Work required ::
Both the line below containing "cheveux longs (470, 729)" and the line containing "couleur (552, 1144)", along with every line between them, should be repeated exactly; no other line belongs in the answer.

Saved entries:
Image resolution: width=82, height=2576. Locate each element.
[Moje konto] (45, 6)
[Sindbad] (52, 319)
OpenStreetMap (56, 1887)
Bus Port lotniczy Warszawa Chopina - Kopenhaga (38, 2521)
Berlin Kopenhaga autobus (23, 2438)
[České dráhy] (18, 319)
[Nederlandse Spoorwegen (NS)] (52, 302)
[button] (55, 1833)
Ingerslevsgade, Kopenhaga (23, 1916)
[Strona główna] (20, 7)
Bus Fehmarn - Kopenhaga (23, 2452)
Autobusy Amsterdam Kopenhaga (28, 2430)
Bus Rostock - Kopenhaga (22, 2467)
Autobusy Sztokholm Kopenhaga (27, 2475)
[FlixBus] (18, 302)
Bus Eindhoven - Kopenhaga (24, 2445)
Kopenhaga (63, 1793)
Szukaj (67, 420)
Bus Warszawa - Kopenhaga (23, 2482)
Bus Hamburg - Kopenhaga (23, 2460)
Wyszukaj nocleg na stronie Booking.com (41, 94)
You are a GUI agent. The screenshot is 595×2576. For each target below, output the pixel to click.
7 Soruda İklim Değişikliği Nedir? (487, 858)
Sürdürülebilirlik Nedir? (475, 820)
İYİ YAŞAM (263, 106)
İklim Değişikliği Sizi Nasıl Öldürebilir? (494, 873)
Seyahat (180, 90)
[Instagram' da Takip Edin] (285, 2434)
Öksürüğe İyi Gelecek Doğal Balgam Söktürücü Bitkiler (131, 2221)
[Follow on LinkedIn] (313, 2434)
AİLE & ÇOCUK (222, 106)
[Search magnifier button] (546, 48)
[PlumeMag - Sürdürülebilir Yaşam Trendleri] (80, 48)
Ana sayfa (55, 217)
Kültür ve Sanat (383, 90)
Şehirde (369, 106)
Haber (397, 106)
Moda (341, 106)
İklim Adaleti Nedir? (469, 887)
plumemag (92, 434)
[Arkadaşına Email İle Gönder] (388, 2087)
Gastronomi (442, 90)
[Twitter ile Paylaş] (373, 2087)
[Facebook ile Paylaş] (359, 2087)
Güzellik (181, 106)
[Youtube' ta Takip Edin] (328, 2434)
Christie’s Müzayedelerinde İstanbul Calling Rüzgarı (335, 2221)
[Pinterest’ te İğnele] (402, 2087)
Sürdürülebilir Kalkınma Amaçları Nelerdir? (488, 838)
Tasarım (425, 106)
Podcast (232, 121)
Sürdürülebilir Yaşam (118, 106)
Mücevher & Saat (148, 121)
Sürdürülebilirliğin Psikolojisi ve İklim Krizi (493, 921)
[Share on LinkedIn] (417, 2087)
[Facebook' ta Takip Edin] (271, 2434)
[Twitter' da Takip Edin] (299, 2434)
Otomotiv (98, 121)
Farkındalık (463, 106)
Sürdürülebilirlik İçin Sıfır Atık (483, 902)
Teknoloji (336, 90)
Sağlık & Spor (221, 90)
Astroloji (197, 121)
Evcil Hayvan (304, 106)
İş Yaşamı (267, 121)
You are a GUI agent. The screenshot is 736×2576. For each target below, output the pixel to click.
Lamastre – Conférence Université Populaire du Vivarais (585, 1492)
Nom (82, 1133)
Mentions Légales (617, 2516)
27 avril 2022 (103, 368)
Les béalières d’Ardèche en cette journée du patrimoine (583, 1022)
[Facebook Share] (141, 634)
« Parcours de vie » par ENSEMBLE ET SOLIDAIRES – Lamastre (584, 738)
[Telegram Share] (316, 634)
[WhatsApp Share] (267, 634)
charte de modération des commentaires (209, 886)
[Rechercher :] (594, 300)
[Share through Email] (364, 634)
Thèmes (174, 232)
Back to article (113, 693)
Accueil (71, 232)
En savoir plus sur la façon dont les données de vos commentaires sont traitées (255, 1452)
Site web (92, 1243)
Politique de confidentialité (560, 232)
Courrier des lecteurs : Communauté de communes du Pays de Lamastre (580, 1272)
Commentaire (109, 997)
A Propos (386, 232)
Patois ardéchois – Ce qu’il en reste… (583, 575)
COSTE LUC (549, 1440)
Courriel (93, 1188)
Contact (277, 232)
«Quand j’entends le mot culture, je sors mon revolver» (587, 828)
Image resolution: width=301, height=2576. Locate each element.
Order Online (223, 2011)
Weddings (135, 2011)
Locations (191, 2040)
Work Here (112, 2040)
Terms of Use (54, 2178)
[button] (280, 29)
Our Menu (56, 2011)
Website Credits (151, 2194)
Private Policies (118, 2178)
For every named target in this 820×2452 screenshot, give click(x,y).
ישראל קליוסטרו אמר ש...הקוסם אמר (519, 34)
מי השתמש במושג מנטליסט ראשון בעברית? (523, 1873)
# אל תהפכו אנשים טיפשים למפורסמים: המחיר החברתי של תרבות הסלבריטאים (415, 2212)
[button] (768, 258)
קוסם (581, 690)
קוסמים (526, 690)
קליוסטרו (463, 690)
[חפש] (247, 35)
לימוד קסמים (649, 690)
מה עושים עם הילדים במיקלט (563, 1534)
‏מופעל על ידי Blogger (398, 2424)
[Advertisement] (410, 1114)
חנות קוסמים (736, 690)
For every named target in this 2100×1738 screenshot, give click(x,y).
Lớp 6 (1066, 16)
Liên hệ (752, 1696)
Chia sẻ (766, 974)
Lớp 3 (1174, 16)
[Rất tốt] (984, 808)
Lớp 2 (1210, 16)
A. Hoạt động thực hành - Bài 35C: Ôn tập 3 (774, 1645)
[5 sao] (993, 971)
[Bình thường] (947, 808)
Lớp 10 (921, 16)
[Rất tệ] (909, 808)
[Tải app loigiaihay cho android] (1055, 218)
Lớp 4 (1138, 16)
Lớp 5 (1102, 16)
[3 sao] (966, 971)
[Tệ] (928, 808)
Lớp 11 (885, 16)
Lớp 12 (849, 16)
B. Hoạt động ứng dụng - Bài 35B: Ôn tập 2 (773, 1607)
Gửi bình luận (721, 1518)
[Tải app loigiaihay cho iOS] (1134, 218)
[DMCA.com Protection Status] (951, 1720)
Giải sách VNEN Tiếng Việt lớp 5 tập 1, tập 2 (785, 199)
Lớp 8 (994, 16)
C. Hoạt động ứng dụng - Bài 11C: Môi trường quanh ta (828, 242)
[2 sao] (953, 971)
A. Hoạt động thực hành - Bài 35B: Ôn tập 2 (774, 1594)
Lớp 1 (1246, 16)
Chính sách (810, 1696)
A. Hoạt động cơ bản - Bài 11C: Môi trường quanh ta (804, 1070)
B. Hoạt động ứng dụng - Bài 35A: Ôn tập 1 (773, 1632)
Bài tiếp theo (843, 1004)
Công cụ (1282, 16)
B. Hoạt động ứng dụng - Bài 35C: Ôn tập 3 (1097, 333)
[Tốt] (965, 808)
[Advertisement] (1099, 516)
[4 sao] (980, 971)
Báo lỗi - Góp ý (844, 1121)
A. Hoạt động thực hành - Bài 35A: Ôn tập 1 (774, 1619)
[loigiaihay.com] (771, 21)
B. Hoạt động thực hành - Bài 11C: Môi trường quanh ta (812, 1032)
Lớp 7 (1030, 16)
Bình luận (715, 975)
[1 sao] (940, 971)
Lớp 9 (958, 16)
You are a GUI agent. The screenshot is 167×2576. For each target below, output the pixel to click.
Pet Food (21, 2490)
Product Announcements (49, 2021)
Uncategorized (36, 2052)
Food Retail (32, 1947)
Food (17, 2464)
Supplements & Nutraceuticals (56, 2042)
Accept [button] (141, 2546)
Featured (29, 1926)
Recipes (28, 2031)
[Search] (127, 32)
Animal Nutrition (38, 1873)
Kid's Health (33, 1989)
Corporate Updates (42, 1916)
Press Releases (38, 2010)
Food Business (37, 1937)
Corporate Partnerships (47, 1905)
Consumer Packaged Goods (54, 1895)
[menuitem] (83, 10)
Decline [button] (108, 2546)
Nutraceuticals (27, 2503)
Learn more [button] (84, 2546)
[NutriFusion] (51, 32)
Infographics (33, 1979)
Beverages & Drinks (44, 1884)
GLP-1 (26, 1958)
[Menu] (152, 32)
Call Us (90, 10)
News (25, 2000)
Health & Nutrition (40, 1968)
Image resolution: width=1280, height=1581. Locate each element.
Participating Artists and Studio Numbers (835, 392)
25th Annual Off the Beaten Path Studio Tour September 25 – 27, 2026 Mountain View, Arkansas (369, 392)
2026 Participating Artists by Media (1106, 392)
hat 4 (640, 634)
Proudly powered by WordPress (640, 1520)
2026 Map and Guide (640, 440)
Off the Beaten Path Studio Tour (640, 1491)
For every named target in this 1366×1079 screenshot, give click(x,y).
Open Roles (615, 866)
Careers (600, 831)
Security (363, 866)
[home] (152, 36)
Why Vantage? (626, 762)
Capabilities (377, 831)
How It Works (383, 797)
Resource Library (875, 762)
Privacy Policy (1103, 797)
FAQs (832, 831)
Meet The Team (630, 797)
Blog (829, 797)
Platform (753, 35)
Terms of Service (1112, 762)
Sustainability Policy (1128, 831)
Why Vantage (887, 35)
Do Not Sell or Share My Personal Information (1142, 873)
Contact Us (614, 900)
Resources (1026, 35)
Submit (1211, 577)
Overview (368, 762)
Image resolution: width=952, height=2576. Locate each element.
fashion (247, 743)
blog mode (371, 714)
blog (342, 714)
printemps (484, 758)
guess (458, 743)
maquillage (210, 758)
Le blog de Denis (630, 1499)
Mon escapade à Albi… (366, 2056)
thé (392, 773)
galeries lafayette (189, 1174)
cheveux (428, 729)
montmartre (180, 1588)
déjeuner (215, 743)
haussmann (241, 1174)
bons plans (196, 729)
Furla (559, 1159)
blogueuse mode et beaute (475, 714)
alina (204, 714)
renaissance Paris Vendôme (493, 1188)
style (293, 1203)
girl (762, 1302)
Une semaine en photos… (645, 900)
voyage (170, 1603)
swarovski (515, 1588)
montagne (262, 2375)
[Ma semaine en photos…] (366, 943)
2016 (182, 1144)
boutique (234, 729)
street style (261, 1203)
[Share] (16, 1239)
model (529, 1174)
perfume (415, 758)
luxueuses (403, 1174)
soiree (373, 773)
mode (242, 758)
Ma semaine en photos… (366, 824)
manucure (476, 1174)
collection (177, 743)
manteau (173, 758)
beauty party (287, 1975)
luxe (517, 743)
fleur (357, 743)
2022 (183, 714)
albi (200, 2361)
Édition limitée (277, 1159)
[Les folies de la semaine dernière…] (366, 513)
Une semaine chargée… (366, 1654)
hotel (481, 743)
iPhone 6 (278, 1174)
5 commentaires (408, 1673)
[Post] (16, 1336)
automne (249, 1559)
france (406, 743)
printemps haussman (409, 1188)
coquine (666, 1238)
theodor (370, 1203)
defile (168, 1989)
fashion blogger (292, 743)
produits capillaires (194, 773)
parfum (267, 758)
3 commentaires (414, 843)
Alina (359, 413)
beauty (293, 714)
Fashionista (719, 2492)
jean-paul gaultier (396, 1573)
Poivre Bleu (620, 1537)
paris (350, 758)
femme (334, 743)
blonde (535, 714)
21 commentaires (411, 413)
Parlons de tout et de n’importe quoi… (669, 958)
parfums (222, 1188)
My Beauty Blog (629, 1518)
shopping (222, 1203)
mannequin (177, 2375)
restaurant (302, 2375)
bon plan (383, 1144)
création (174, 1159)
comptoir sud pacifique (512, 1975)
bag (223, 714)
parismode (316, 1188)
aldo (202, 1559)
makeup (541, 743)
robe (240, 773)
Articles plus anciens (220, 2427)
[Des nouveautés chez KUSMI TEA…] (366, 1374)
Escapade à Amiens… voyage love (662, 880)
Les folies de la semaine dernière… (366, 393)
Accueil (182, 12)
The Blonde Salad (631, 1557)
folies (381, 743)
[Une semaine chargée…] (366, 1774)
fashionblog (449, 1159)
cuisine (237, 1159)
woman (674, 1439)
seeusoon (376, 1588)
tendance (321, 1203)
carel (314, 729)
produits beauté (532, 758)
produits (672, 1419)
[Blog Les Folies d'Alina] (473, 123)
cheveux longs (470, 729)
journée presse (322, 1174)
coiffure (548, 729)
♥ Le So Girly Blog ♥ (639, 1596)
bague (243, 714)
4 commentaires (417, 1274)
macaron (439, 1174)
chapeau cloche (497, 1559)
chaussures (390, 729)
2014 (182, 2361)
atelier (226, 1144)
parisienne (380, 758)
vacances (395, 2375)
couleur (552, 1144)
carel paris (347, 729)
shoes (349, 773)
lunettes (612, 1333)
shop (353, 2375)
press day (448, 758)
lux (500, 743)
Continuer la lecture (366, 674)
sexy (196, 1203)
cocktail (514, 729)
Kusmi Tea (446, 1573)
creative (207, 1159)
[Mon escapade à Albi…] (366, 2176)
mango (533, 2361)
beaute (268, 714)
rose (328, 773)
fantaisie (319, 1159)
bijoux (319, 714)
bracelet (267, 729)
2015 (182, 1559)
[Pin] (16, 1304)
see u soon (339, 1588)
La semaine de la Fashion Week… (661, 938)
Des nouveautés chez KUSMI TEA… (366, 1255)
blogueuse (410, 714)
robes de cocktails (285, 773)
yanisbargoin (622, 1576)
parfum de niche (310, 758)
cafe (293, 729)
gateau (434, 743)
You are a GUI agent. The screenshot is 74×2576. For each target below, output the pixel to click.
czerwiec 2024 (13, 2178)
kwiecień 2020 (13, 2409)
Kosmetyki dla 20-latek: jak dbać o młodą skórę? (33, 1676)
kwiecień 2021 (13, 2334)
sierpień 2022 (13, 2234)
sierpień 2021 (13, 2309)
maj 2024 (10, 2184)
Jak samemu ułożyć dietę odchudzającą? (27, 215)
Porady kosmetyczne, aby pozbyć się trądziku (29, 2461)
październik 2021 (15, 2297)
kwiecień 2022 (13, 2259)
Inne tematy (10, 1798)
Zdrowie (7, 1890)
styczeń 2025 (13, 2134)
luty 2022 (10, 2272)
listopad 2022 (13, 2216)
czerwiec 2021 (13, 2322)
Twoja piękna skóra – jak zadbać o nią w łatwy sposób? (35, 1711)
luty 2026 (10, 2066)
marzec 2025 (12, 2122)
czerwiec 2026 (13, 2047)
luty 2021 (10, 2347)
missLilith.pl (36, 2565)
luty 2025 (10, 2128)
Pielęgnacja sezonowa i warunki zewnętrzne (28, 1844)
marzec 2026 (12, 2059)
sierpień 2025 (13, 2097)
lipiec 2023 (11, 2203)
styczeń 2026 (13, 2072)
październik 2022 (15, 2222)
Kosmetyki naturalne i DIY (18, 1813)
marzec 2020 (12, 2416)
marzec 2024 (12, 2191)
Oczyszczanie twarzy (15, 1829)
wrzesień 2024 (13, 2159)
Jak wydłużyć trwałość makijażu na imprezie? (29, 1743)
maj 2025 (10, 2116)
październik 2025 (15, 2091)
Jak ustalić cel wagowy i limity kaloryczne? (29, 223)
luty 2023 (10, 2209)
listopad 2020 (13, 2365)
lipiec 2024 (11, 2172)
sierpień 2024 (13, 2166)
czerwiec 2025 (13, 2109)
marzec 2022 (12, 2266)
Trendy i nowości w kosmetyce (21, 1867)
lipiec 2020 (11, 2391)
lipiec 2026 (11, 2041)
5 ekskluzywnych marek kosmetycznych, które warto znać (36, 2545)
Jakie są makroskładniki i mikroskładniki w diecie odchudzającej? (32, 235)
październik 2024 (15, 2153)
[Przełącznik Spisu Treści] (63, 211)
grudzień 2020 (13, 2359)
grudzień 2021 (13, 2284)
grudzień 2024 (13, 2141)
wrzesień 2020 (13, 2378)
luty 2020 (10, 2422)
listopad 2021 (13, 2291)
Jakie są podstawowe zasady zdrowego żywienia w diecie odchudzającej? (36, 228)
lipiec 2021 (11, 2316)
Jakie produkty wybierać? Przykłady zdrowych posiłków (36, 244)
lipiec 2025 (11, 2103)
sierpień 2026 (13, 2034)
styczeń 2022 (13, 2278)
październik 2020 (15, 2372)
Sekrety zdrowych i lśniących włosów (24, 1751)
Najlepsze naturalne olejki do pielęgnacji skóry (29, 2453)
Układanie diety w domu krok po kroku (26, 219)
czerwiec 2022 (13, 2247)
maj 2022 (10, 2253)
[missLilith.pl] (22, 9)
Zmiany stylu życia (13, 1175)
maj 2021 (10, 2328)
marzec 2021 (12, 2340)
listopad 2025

Written answer ::
cheveux longs (470, 729)
journée presse (322, 1174)
coiffure (548, 729)
♥ Le So Girly Blog ♥ (639, 1596)
bague (243, 714)
4 commentaires (417, 1274)
macaron (439, 1174)
chapeau cloche (497, 1559)
chaussures (390, 729)
2014 (182, 2361)
atelier (226, 1144)
parisienne (380, 758)
vacances (395, 2375)
couleur (552, 1144)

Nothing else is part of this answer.